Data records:

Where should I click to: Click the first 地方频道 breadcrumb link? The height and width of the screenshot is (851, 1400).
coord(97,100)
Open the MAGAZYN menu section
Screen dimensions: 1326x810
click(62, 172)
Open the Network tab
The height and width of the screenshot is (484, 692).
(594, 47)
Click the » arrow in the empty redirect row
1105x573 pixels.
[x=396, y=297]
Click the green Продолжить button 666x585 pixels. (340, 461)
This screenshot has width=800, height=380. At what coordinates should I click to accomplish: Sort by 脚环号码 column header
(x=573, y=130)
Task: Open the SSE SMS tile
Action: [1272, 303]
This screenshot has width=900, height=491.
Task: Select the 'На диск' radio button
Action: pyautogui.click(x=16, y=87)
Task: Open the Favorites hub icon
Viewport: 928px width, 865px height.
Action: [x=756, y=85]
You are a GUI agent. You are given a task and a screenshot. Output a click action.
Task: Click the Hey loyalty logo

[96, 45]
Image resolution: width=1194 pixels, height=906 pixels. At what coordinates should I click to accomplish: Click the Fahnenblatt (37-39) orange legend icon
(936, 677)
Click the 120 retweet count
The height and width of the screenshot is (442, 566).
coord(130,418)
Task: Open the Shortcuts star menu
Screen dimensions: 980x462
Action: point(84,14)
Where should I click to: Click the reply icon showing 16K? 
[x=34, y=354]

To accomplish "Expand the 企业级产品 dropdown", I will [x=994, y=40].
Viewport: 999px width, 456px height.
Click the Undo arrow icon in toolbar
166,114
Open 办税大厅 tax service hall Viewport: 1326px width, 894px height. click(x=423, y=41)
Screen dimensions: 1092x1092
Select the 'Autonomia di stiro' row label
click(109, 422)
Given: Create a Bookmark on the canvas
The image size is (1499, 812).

> Exercise:
Could you output each line above exactly as it was given?

> Response to this exercise:
Where should I click to: Click the first 地方频道 breadcrumb link? The height and width of the screenshot is (851, 1400).
coord(97,100)
Open the MAGAZYN menu section
Screen dimensions: 1326x810
click(62, 172)
Open the Network tab
The height and width of the screenshot is (484, 692).
(594, 47)
Click the » arrow in the empty redirect row
1105x573 pixels.
[x=396, y=297]
Click the green Продолжить button 666x585 pixels. (340, 461)
This screenshot has width=800, height=380. At what coordinates should I click to accomplish: Sort by 脚环号码 column header
(x=573, y=130)
Task: Open the SSE SMS tile
Action: [1272, 303]
This screenshot has width=900, height=491.
Task: Select the 'На диск' radio button
Action: pyautogui.click(x=16, y=87)
Task: Open the Favorites hub icon
Viewport: 928px width, 865px height.
Action: [x=756, y=85]
You are a GUI agent. You are given a task and a screenshot. Output a click action.
Task: Click the Hey loyalty logo

[96, 45]
Image resolution: width=1194 pixels, height=906 pixels. At what coordinates should I click to accomplish: Click the Fahnenblatt (37-39) orange legend icon
(936, 677)
Click the 120 retweet count
The height and width of the screenshot is (442, 566).
coord(130,418)
Task: Open the Shortcuts star menu
Screen dimensions: 980x462
Action: point(84,14)
Where should I click to: Click the reply icon showing 16K? 
[x=34, y=354]

To accomplish "Expand the 企业级产品 dropdown", I will [x=994, y=40].
Viewport: 999px width, 456px height.
Click the Undo arrow icon in toolbar
166,114
Open 办税大厅 tax service hall Viewport: 1326px width, 894px height. click(x=423, y=41)
Screen dimensions: 1092x1092
Select the 'Autonomia di stiro' row label
click(109, 422)
Given: Create a Bookmark on the canvas
The image size is (1499, 812).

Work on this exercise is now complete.